What you have to do. Count how many lines in the items below contain the word "paragraph", and reply with that number alone.

Data records.
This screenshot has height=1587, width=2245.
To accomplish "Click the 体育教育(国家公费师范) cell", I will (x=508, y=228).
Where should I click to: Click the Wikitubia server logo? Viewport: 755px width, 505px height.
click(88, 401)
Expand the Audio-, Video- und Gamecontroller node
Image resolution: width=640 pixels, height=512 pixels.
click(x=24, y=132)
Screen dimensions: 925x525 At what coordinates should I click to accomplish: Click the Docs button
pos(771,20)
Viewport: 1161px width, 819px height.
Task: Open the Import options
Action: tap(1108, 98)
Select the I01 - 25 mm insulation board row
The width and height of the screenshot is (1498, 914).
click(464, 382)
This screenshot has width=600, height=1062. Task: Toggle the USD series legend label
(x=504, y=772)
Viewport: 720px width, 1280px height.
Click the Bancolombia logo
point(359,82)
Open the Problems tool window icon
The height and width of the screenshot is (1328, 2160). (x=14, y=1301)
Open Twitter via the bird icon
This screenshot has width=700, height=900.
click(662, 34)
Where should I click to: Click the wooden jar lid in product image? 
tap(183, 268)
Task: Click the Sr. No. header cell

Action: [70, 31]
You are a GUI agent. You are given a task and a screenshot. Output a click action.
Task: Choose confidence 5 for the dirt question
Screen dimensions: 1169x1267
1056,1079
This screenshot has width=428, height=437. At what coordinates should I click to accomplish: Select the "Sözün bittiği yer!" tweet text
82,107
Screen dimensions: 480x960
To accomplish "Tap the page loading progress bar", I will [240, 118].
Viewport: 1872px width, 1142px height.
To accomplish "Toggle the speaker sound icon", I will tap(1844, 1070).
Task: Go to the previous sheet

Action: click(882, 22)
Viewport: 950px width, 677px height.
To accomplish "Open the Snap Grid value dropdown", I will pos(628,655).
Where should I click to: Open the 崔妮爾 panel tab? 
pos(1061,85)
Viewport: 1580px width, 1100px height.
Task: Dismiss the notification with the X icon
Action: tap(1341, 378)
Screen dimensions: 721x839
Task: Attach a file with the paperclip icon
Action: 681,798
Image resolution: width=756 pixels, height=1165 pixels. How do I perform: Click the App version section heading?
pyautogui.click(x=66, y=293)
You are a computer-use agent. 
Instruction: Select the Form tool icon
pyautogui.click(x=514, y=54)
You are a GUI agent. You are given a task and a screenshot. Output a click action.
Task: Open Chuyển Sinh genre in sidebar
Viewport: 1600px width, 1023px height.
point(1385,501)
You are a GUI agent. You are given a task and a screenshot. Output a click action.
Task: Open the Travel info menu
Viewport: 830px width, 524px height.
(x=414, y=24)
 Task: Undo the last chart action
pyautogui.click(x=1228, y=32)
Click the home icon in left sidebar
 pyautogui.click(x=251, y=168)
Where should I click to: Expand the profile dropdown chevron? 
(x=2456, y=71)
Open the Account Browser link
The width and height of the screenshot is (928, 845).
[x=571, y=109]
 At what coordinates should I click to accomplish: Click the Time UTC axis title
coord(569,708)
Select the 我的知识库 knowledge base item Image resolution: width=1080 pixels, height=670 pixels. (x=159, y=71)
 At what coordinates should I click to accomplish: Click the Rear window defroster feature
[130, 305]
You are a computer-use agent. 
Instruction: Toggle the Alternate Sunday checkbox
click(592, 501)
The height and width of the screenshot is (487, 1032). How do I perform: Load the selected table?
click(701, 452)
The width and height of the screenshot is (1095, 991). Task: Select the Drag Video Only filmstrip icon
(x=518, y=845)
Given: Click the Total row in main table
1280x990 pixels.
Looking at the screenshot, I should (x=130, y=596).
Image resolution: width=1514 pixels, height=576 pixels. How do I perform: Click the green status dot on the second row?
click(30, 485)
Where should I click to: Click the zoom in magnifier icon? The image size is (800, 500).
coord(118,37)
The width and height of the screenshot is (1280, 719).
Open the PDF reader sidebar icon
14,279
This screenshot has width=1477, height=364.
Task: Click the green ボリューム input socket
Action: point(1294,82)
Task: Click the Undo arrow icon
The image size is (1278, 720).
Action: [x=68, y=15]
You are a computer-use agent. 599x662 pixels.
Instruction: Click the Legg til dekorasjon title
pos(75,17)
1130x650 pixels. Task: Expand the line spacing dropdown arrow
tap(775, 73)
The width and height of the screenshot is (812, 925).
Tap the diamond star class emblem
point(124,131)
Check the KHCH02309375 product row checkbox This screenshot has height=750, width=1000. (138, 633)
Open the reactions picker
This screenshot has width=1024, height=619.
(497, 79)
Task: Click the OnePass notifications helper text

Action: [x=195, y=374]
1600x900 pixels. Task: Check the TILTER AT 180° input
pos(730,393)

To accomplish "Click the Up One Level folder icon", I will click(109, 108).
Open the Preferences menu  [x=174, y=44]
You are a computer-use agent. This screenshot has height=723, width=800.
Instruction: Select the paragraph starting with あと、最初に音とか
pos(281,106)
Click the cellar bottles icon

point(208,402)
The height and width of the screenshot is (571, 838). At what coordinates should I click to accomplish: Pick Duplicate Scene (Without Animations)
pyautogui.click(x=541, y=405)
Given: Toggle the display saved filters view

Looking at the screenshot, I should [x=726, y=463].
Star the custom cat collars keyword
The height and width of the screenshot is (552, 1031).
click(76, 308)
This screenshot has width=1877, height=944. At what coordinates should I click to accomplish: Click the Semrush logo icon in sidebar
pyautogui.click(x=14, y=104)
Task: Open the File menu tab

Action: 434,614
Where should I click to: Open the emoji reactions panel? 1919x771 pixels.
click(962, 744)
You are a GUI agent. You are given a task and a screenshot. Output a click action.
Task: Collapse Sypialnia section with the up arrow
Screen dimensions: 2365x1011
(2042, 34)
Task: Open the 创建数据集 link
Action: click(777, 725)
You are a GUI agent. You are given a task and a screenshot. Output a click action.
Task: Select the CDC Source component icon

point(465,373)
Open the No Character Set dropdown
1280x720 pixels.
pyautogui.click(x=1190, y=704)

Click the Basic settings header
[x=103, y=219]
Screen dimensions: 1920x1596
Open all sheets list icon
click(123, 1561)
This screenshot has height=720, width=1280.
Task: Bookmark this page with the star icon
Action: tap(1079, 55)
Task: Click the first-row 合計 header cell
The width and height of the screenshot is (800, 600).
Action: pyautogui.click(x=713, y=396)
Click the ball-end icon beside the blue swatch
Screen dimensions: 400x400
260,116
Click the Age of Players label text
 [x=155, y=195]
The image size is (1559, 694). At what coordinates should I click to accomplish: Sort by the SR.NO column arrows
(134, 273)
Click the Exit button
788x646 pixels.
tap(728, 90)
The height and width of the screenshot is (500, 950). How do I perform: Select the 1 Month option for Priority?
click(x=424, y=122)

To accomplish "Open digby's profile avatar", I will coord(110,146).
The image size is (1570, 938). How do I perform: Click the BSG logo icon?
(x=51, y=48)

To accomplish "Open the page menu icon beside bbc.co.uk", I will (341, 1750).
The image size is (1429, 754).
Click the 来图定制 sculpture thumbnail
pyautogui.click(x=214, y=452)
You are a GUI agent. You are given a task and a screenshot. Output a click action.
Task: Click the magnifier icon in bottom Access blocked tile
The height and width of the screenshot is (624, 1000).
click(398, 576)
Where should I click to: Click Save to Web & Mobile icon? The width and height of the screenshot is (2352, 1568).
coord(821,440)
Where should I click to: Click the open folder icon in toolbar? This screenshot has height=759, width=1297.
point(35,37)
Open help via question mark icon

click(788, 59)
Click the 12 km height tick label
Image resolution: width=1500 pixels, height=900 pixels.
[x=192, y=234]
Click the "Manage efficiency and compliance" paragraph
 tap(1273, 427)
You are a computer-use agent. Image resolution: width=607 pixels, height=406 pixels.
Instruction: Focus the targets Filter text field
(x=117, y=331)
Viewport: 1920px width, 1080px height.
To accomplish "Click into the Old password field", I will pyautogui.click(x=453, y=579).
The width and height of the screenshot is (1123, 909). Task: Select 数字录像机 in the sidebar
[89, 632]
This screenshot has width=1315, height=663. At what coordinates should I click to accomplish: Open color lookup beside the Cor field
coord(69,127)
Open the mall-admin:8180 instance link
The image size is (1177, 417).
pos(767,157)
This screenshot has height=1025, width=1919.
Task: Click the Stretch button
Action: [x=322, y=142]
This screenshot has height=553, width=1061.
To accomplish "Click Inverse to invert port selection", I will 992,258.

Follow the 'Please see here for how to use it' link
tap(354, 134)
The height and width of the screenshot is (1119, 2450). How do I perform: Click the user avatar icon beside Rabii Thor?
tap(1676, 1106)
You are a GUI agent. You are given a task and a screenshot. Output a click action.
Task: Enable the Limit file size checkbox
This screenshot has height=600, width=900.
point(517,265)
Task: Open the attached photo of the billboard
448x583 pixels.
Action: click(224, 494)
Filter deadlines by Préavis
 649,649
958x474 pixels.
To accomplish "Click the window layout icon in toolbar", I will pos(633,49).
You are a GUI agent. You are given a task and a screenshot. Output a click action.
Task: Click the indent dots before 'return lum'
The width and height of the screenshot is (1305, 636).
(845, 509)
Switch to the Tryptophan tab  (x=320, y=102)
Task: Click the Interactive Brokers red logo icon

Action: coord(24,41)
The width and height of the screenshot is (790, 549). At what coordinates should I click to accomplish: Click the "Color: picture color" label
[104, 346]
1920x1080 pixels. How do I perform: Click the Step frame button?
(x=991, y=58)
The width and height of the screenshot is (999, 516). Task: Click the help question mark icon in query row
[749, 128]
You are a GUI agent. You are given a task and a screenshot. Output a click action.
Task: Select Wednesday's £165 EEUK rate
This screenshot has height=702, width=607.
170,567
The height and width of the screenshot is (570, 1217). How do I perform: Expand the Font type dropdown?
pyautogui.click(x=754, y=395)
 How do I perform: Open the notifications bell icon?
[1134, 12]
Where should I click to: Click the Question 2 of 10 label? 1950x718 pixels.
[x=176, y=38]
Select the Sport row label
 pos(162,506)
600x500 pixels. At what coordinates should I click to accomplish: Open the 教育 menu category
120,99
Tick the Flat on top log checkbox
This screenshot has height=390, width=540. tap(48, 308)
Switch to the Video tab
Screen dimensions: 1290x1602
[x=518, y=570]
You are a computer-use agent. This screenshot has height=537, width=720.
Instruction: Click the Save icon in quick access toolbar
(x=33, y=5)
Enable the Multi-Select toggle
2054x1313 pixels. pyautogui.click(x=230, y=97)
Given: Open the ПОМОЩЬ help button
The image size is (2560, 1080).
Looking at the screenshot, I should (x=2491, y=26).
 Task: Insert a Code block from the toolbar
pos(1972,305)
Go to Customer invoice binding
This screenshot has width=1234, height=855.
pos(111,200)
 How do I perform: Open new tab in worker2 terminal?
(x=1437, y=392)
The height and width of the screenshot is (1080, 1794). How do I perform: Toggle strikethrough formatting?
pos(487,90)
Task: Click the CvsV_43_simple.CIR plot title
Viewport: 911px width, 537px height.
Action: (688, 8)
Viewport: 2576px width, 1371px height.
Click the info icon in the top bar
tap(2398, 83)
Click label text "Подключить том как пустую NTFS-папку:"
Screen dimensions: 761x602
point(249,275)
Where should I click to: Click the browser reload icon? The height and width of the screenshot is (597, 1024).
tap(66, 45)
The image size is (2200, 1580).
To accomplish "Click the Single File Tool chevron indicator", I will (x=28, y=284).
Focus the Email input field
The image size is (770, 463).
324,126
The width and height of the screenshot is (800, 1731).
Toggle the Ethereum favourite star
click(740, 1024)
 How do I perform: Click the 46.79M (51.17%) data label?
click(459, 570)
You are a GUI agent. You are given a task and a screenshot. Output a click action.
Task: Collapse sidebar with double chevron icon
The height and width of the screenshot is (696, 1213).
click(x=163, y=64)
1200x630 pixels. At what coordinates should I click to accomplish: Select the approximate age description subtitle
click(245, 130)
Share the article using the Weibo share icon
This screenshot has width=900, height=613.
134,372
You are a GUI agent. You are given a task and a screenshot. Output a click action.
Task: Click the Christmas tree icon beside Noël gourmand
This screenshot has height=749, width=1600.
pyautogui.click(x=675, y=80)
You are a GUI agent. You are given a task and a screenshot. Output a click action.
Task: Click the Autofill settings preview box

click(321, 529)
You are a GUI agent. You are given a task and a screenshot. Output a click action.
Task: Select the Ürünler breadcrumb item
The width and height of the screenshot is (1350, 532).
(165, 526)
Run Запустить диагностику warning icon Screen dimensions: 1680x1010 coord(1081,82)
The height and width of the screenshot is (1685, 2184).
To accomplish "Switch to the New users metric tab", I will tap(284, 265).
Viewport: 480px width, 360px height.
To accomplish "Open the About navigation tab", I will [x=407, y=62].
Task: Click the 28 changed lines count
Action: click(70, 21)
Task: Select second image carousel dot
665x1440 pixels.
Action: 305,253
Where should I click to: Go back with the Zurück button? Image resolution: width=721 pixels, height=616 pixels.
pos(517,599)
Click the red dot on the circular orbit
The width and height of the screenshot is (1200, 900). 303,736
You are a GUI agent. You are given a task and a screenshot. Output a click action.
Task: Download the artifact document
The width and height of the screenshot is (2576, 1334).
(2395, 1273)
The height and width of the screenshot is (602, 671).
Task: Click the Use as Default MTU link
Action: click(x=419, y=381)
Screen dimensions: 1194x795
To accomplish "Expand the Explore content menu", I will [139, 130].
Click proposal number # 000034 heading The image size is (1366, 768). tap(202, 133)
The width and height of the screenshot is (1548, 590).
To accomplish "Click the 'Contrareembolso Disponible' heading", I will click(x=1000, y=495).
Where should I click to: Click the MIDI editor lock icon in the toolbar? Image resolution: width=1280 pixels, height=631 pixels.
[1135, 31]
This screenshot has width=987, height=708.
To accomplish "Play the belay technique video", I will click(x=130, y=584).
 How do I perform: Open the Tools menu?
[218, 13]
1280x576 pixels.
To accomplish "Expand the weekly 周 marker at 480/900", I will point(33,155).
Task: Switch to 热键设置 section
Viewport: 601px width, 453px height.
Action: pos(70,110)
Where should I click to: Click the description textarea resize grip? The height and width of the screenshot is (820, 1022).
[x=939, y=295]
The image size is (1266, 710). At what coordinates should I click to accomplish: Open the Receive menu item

Answer to the task. 2